Intercropping is considered to be an environmentally friendly cropping system that can improve crop yield as well as water and nutrient-use efficiency32,33. Crops have different needs, so it is especially important to combine them in the right way to obtain yield improvements. As far as we know, the melon-cowpea intercropping system has not been studied in depth, nor have intercropping patterns between these two crops. However, this combination could be an important choice for sustainable agriculture management, given that cowpea is a legume, which fixes atmospheric nitrogen and thus supplies it to companion plants like watermelon or melon that at the same time provide soil shading to conserve water moisture34.
The intercropping system assayed was found to increase melon yield and the number of melons produced compared to melon monocrops starting from the first year of experimentation. Moreover, the intercrops used 30% less fertilization than the monocrop. This increase in melon yield could be due to a higher nitrogen disposal from cowpea rhizosphere, which, it is should be higher in soils with low N fertilization addition35. This fact has previously been observed in other cowpea intercrop relationships, such as cowpea-maize36, cowpea-sorghum37 and cowpea-cassava38. The cropping patterns and N fertilization rates can alter soil conditions, which subsequently influence the abundance of functional N-cycling genes39. In our study, we also observed a decreasing trend in nitrification and denitrification processes in the three intercropped systems compared to the monocrops. This decrease in the intercropping systems could allow for sustainable nutrient use, diminishing nitrate losses due to leaching and N oxide emissions40.
In general, legume crops included in intercropping systems improve P availability and soil organic carbon41, mostly through root exudates, nodules, and the sloughing off of root cells and root turnover during the growing season42. Roots excrete larger amounts of protons and carboxylates (malonate, malate, and citrate), which would facilitate root-borne phosphatases to hydrolyze organic P43. This could be supported by a high abundance of phosphate-solubilizing bacteria like Pseudomonas, which are more abundant in intercropped soils, as observed previously by44, that correlated with available P, TN and melon yield. Moreover, the presence of several phosphate-solubilizing bacteria like Bacillus in both the monocrops and intercropping systems could also influence in this behavior, as has been observed by Chen et al. (2006)45 and Panhwar et al. (2014)46.
It is important to note that soil microbial community composition is significantly correlated with changes in soil chemical properties47,48. In this study, the TN, available Na and P content, as AmoA abundance and melon crop yield play important roles in changes in the microbial community structure. Our findings could indicate that nutrient changes subsequently affect the carbon- and nitrogen-use efficiency of bacteria. Generally, an increase in soil microbial diversity is beneficial to soil function and health, but no differences were detected through diversity or richness estimators, indicating that our hypothesis was not validated.
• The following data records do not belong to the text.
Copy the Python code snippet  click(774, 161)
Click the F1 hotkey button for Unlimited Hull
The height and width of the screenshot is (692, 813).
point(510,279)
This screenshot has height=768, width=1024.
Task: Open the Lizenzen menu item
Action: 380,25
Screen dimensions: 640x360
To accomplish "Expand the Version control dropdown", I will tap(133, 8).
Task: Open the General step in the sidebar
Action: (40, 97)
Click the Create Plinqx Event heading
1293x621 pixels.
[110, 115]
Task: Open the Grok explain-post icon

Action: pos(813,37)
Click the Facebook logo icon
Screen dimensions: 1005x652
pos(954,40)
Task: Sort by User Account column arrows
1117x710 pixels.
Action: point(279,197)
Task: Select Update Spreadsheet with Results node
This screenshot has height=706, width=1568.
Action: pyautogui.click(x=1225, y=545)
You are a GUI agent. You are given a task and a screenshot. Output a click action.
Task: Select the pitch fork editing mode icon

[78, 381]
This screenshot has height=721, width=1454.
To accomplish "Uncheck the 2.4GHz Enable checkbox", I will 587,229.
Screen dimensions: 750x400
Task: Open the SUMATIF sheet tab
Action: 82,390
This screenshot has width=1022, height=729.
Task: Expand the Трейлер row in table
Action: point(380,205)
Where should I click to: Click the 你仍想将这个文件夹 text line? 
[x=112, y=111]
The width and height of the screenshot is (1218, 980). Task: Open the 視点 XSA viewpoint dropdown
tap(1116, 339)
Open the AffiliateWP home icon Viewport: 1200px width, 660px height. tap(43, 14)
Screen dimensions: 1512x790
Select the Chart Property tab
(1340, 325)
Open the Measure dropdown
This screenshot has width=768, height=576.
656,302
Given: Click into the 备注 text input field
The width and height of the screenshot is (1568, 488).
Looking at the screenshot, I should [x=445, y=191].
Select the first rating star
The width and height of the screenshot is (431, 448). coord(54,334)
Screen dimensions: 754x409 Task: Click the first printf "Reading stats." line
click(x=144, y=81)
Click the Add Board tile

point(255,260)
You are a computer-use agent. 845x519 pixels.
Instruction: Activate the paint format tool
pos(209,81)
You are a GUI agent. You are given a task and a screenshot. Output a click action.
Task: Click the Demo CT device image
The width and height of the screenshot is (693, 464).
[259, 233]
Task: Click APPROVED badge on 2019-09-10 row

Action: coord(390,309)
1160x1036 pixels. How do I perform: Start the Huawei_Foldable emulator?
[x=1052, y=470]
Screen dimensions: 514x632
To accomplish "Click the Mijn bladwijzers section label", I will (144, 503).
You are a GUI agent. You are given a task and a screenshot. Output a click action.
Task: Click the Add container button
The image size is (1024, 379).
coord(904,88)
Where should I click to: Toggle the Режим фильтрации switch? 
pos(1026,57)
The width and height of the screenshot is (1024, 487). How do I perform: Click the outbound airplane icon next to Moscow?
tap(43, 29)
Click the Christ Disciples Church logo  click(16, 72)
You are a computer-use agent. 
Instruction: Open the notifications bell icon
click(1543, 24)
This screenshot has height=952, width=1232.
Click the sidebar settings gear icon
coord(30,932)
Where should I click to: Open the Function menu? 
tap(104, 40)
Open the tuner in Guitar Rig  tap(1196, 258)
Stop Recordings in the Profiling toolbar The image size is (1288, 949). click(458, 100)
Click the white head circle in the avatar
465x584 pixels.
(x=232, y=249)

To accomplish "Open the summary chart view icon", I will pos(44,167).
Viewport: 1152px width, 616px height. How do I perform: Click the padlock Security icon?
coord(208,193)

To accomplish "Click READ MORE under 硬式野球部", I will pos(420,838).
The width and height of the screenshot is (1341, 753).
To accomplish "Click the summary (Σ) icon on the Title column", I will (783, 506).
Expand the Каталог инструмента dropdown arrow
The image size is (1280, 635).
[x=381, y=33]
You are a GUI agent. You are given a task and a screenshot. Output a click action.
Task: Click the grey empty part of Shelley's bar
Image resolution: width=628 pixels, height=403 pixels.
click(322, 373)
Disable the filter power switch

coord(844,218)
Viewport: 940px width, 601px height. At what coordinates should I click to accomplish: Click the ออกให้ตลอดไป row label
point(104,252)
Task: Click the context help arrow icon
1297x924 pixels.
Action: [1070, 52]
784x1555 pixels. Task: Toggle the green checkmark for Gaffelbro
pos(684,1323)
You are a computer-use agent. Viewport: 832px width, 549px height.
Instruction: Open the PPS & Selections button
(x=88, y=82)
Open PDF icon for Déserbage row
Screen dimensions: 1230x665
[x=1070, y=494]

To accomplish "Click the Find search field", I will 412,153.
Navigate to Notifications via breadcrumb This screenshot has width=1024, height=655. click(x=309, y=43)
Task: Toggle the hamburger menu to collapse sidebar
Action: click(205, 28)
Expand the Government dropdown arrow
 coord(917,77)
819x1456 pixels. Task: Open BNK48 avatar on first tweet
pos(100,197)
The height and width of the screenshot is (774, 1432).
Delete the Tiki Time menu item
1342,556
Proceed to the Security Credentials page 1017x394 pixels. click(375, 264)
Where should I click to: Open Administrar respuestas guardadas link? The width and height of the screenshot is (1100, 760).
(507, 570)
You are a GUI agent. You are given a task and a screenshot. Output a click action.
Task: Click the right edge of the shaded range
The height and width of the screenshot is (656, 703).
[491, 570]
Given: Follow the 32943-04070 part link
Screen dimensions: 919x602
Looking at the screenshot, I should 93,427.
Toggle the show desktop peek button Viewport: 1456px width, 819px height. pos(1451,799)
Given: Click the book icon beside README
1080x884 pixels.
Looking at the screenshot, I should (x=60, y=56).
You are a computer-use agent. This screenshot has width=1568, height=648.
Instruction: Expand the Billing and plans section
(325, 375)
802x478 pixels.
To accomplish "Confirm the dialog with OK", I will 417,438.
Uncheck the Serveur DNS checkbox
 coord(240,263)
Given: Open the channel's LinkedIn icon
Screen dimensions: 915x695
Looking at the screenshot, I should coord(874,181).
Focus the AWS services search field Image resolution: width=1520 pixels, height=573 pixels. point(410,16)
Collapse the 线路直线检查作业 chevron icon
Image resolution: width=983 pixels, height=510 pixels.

Until now, there is no consensus about changes in alpha diversity caused by intercropping systems, since some researchers have reported that some intercropping systems can increase diversity 1,49, while others have reported no significant changes 50,51.
On the other hand, we found significant differences in the bacterial community structure between intercropping and monocrop systems, although not between the different intercropping patterns. These differences showed the influence of cowpea on the bacterial structure of the melon crop, suggesting that cowpea could play an important role in maintaining agricultural ecosystem stability and improving crop growth52. The dominant taxonomic groups identified in the soils assayed were Proteobacteria, Actinobacteria, Acidobacteria, Firmicutes, Gemmatimonadetes, Planctomycetes, Chloroflexi, Bacteroidetes and Nitrospirae, all depicted as common inhabitants of soil53. A higher relative abundance of Proteobacteria and Bacteriodetes and lower abundance of Actinobacteria in the intercropping systems than in the monocrop systems indicated that both plant species and planting patterns can change the abundance of dominant bacterial phyla50,54,55. Moreover, several plant beneficial microorganisms, identified as Pseudomonas, were higher in the intercropped soils, as were Bacillus, Streptomyces and Sphingomonas56,57.
LEfSe analysis indicated which microorganisms are significantly associated with the different cropping systems. The highest bacterial identified in the melon monocrop including Blastococcus, Geodermatophilus, Kineococcus, Actinoplanes, Kribella or Gemmatimonas. All of which have been reported as drought-resistant microorganisms 58,59. On the other hand, only five bacteria were associated with the intercropping system, which indicates that changes are occurring. Moreover, these changes do not depend too much on the specific intercropping pattern. The fact that these bacteria did not have a greater abundance than in the monocrops is likely due to the high resilience of bacterial community to changes60. These results indicate that one year of intercropping, which has been studied here, is not enough to result in a significant amount of associated microorganisms. It would be expected that repetitive intercropping in the same soils would increase a different microbial pattern.